26 December 2018

The Saudi-Qatar Crisis Creates Collateral Damage in the Persian Gulf—and Beyond


In the immediate aftermath of Donald Trump's first official visit abroad to Saudi Arabia in May 2017, long-simmering tensions among America's allies in the Persian Gulf boiled over. It all started the day after Trump left Riyadh. The Qatari news agency, QNA, reported that the country’s ruler, Emir Sheikh Tamim bin Hamad Al Thani, had given a stunning commencement speech to a graduating class of National Guard members. 

In the speech, the emir fulminated against Qatar’s neighbors, accusing them of engaging in a campaign to smear Qatar in front of Trump, in an effort to make the state appear to be a supporter of terrorism. But the emir not only rejected the accusation, he flipped it on his accusers, declaring that, “The real danger is in the course taken by ‘certain governments’ that created terrorism by adopting an extremist form of Islam”—a thinly veiled effort to paint Saudi Arabia, among others, as the cause of terrorism. The quotes, which also appeared on Qatari television as scrolled text below video of the emir, went on to say that the emir defended Qatar’s unconventional foreign policy, including its ties to Iran, Hezbollah, Hamas and even Israel.


Reaction to news of the speech was immediate and predictably fiery. Within just 30 minutes of posting the report, the QNA website removed it. Qatar’s Foreign Ministry announced that the entire report was fraudulent, posted to the QNA website by hackers. But Qatar’s neighbors, led by Saudi Arabia and the United Arab Emirates, rejected that claim and soon imposed a blockade of the peninsular nation.

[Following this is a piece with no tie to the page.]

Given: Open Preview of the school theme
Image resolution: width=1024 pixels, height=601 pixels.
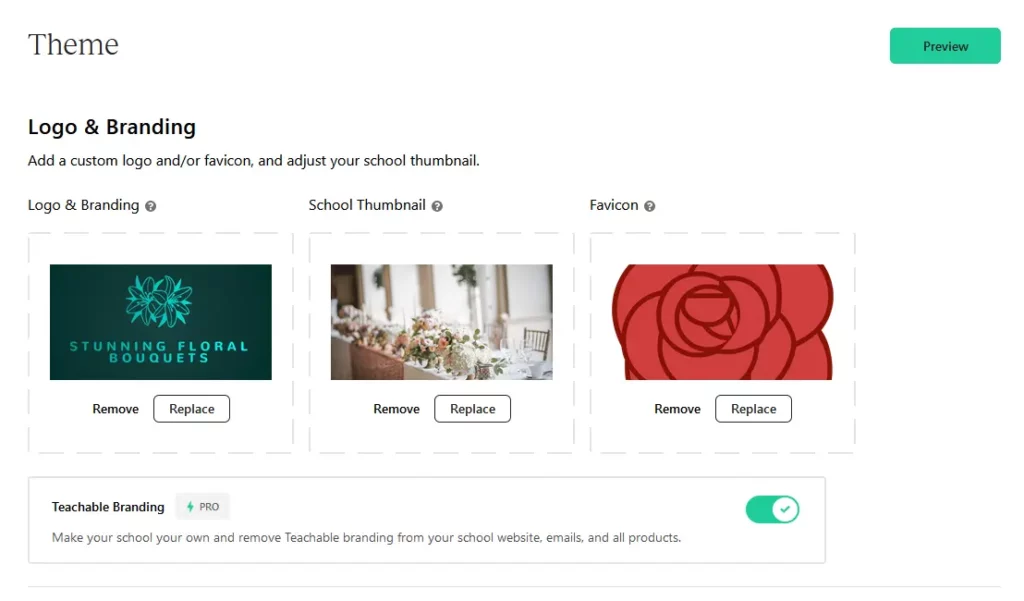Looking at the screenshot, I should [x=944, y=45].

The Gulf crisis pitting Qatar against Saudi Arabia and the UAE didn’t appear from out of the blue, however. Disagreements have divided Qatar from its neighbors in the Gulf Cooperation Council (GCC) for many years. Arab regimes have long resented Qatar’s Al Jazeera television network, whose arrival sent shockwaves across a region that is used to placid, acquiescent state-owned media. Qatar’s support for the short-lived Muslim Brotherhood government in Egypt became another point of contention, and its support for other rebel groups in Libya and Syria made matters worse.

A ransom payment for a kidnapped royal hunting party. Hacking claims and “fake news.” The rift between Qatar, the tiny Gulf state with a big foreign policy agenda, and its neighbors, led by Saudi Arabia, began with all the makings of a geopolitical soap opera, and the plot kept thickening. The Qatar blockade, imposed by Saudi Arabia and backed by the United Arab Emirates, has deep roots in disagreements over approaches to the region's many challenges. Much of the coverage of the dispute has focused on Saudi and Emirati interests that Qatar has pointedly bucked for years, with its support for Islamist groups like the Muslim Brotherhood and its softer line on Iran. But lost in this circus is what Qatar wants, and how tensions with its much larger neighbor, Saudi Arabia, escalated to this point. Qatar’s outsized ambition in the region has more to do with the desire to break out of Saudi Arabia’s shadow—and needle the Saudis a bit—through an independent foreign policy designed to make it everyone’s friend. 

The blockade of Qatar puts into question the viability of the Gulf Cooperation Council (GCC), as the split within the GCC that pits regional powers Saudi Arabia and the United Arab Emirates against Qatar has proven surprisingly durable. Kuwaiti efforts to mediate the dispute have failed, and the intra-Gulf rupture has spilled over to the region’s external relations, making it harder for security partners to insist on maintaining even and equal relations with all GCC members. Even so, in all its disparate levels of activity and dysfunction, the GCC may be severely impaired but it is not yet ready to be dispatched to the dustbin of history.

At the same time, it is hard to imagine the GCC returning to the status quo ante anytime soon. Even if it were possible, the GCC has underperformed as a regional security organization. U.S. military officials have long despaired over the reluctance of the GCC members to integrate their security systems and operations. They are not ready to pool sovereignty for a shared strategic goal, or to formalize collective self-defense that would entail some legally binding obligations toward each other. Over the years, they have worked together on a few regional crises, but more often than not, it’s not the entire group of six GCC members that takes part. Quite simply, it looks like the largest, richest and most ambitious Gulf countries are as much part of the problem of regional insecurity as the solution. They cheered when the Trump administration pulled the U.S. out of the Iran nuclear deal, but what is their contribution to the containment of Iran? Are they ready to deal with the consequences of a severe economic downturn in Iran caused by the reimposition of U.S. sanctions? And against this backdrop, the political and economic isolation of Qatar has sadly become normalized as a new fault line in inter-Arab affairs.